Affecting The Industry

While the music industry tries to restrict file sharing among online users, consumers continue to transfer and download online music. Later this week, the recording industry’s trade group International Federation of the Phonographic Industry is expected to announce that the music unit sales dropped 10% in value to $33 billion last year, the single worst drop in record-business history. This news follows a recent announcement from the Recording Industry Association of America reporting music unit shipments in the U.S. also dropped nearly 10% in 2001 from the previous year. Although many factors likely contributed to this downturn, the broad appeal of digital music appears to be playing a major role. “The industry has taken so long to respond that an entirely new set of expectations has been created. Now record labels will have to climb walls that they are allowing to be built,” said Nick Donatiello, President & CEO of Odyssey.

Downloading Digital Music Not Exclusively Dictated By Age

Of particular concern to the industry should be the fact that sharing digital music files appears to have become a mainstream activity, concentrated among those consumers that are also the heaviest buyers of music overall. As one might expect, younger consumers are more likely to download or transfer digital music with 53% of online users under 30 years of age having transferred or downloaded music recently. However, such behavior is not relegated exclusively to teens and young adults. In fact, 20% of all online users over 30 years old and 14% of those over the age of 45 have also downloaded or transferred music in the past six months. With older consumers already getting comfortable with digital music, it would appear that the platform’s appeal is not something that this large base of young consumers is likely to outgrow over time.

Music Industry Off-Key

As these new consumption behaviors develop, the music industry has responded with litigation and digital music services that are only marginally aligned with consumer interest. “Today’s digital music services were meant to solve the industry’s problems, not meet consumers’ needs. They would have been better off waiting to get their house in order than opening their doors and sending a message that they are not in touch with why people use digital music,” said Sean Baenen, Odyssey’s managing director. Breadbox data would suggest digital music speaks to consumers’ desire to own, control, and customize their own music. This underlines the difficulties that many of the new online music services such as MusicNet and Pressplay will face in trying to sell restrictive services that do not currently address the features most important to the consumers who are most likely to use them, such as custom mix creation and burning of music files onto a CD.

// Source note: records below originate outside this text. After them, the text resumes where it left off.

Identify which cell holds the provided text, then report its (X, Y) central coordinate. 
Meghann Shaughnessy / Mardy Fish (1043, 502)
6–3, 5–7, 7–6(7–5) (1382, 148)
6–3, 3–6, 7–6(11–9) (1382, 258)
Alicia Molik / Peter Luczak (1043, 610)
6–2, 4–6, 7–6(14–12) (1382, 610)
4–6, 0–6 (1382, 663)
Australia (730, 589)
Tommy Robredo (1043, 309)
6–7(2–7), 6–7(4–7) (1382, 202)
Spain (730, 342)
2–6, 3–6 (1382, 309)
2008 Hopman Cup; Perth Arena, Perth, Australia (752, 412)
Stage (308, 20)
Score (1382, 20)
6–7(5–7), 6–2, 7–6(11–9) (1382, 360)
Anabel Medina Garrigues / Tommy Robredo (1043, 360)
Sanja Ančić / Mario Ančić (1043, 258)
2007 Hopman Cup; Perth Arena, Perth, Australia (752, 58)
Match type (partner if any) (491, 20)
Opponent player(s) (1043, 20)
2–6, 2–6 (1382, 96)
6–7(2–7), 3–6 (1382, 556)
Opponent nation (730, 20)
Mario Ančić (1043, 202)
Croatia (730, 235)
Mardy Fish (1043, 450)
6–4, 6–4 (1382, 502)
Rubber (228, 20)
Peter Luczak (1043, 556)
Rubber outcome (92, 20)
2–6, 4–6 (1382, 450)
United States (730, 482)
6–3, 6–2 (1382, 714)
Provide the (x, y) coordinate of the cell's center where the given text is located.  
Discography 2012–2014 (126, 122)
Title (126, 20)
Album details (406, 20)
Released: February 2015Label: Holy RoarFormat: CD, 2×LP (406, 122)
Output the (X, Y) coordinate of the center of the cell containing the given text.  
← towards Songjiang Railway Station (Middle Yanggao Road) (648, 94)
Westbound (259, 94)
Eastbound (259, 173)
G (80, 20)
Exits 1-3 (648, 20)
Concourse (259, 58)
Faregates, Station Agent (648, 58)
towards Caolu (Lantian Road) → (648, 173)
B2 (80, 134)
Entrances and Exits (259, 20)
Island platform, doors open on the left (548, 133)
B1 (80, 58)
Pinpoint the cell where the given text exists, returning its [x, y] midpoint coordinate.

Digital Music Behavior Bigger Than Napster

The industry’s drive to litigate while launching its own limited services seems particularly out of touch when consumer behavior is looked at as a whole. Among the increasing proportion of U.S. households with recordable CD-ROM drives (23%, versus 16% in January ’01), more and more are using these drives to copy songs from a CD or another source onto their hard drives (50%), or to record their own music CDs by copying music onto blank CDs (54%). With this in mind, record companies might find ways to embrace file downloading by offering services that allow consumers to create their own play lists and burn them onto the format most suitable to their lifestyle. Odyssey’s data shows that 60% of all U.S. households have some interest in subscribing to such a service, meaning it could be a good business if it was constructed to meet – rather than alter – consumer need. “Changes in music behaviors are not solely relegated to the online medium. Just as cassette tapes offered the ability to reproduce and separate tracks, digital technology is giving consumers more choice and more control of their music consumption across the board,” said Baenen. “We’re seeing a sea change and from the consumer perspective it looks as if the industry is still out shopping for boats.”